Source records
-- Start --

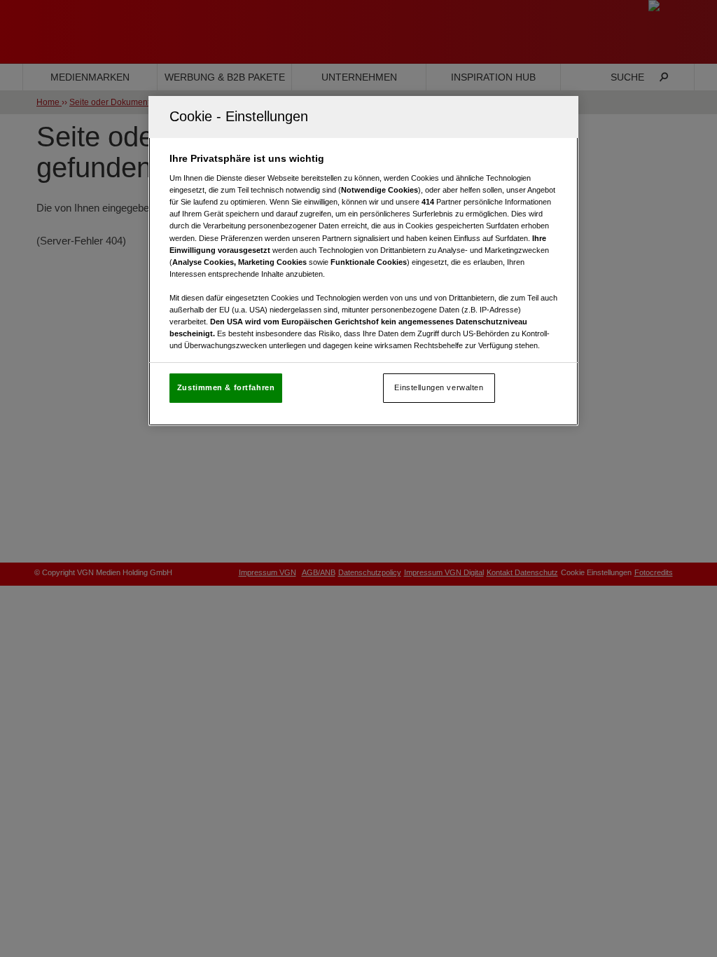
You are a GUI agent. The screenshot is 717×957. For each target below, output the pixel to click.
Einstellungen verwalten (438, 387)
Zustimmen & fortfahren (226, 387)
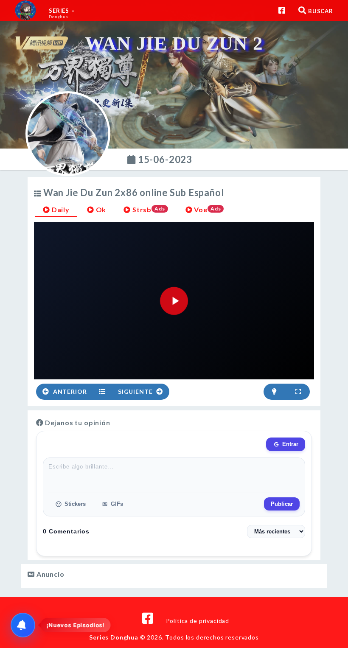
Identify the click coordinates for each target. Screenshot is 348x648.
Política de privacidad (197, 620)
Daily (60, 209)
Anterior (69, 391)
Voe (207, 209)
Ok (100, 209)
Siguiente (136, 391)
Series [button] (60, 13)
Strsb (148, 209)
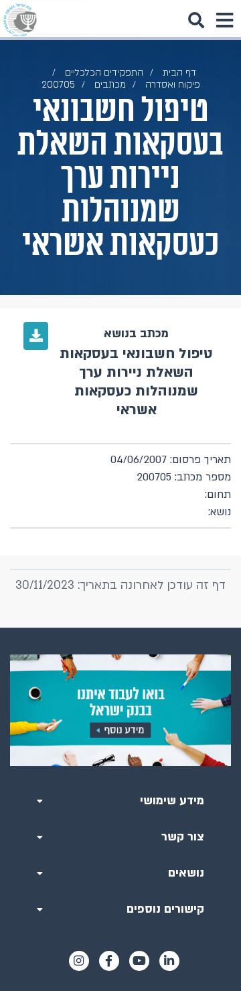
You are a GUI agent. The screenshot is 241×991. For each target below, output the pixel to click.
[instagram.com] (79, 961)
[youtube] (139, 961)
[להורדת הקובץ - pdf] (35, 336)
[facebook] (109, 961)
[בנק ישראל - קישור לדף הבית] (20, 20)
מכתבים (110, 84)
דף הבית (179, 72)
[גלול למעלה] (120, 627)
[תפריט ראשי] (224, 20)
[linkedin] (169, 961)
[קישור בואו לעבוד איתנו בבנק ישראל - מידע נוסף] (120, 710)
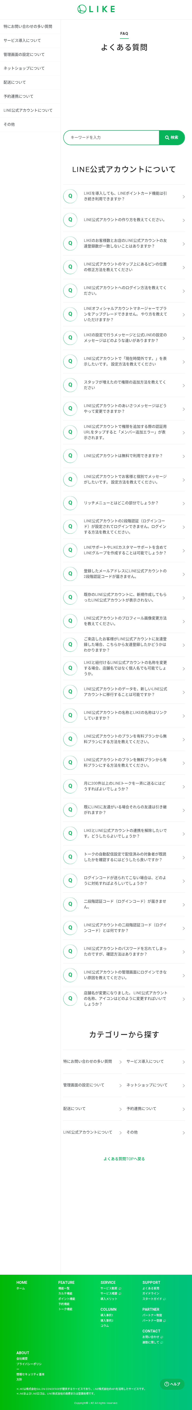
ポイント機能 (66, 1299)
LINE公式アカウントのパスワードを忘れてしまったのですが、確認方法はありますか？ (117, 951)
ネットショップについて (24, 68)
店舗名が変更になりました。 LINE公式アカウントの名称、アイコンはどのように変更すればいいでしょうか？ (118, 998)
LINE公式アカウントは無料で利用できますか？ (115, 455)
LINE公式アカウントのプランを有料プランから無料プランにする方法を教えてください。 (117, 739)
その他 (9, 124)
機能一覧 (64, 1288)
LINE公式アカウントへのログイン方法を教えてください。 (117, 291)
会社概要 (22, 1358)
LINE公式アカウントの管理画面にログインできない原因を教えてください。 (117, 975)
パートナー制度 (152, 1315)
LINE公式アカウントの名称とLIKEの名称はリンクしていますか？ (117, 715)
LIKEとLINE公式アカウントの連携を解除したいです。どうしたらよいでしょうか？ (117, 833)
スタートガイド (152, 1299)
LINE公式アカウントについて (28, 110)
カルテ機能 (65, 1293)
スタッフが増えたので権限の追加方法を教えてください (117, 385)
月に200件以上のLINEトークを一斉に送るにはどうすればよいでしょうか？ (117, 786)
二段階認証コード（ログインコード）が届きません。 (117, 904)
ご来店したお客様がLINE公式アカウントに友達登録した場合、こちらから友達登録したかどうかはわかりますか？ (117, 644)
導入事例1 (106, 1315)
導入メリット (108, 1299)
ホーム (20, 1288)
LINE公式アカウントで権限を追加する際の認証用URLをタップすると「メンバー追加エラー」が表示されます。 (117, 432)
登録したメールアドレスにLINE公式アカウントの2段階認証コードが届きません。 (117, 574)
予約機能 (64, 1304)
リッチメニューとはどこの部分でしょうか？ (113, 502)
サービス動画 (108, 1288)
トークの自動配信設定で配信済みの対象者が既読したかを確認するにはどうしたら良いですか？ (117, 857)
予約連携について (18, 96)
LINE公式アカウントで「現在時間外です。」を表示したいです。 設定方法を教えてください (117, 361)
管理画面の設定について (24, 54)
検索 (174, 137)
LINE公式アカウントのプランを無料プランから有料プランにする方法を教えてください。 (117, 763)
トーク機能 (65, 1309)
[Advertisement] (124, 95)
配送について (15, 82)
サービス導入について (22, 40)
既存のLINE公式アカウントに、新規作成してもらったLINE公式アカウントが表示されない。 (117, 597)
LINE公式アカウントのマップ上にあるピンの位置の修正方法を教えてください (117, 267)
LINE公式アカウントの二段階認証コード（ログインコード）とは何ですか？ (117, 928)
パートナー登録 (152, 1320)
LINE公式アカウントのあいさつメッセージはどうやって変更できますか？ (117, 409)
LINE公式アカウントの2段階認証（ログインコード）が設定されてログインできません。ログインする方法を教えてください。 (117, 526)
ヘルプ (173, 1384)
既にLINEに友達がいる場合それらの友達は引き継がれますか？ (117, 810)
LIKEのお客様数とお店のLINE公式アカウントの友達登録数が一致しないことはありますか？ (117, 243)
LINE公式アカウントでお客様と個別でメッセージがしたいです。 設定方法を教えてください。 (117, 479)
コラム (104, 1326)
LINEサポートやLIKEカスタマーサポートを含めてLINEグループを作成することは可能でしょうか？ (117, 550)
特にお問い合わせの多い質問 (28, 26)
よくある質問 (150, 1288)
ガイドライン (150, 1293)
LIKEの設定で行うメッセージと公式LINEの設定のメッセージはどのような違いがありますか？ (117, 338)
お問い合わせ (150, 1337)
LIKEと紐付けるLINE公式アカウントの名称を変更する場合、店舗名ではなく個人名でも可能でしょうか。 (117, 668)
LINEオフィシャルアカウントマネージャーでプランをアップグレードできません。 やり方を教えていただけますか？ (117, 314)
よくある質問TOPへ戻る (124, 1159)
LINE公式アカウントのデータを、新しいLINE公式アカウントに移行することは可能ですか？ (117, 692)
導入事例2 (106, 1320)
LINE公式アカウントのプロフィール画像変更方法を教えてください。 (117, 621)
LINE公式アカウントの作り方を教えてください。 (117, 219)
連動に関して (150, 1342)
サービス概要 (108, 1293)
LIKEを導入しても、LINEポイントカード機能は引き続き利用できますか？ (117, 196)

-- End --
-- Start --

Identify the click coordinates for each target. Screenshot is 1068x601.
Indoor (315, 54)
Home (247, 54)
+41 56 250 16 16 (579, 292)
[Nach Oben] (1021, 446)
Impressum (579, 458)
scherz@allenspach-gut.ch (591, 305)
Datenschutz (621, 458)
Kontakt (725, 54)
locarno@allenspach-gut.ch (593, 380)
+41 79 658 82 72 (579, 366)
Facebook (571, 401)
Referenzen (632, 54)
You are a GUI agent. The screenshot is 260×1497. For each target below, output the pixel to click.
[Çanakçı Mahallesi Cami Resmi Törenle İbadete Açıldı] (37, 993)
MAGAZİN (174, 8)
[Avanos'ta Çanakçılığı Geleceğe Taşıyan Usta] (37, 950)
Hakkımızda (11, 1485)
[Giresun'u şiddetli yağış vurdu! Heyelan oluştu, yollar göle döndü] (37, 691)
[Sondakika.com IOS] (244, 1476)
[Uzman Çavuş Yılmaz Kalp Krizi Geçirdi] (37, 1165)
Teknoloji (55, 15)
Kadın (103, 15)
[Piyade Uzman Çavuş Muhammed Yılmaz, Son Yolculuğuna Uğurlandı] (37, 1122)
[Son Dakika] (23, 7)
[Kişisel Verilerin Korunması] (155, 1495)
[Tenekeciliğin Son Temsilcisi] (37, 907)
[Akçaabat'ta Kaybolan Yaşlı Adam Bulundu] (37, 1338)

-- End --

Reproduce in full every line of the records between the line containing "You are a GUI agent. The screenshot is 717×957." and the line containing "Strsb (148, 209)", inclusive, multiplying each click coordinate by 2.6 and rounding to the nearest whole number with halves rounded up, while leaving the screenshot dimensions and all other text unchanged. Omit the pictures from your answer.

You are a GUI agent. The screenshot is 717×957. For each target below, output the pixel to click.
Einstellungen verwalten (1139, 1006)
Zustimmen & fortfahren (588, 1006)
Identify the click coordinates for each target. Screenshot is 348x648.
Política de privacidad (512, 1612)
Daily (156, 543)
Anterior (179, 1017)
Voe (538, 543)
Ok (260, 543)
Siguiente (354, 1017)
Series [button] (156, 34)
Strsb (385, 543)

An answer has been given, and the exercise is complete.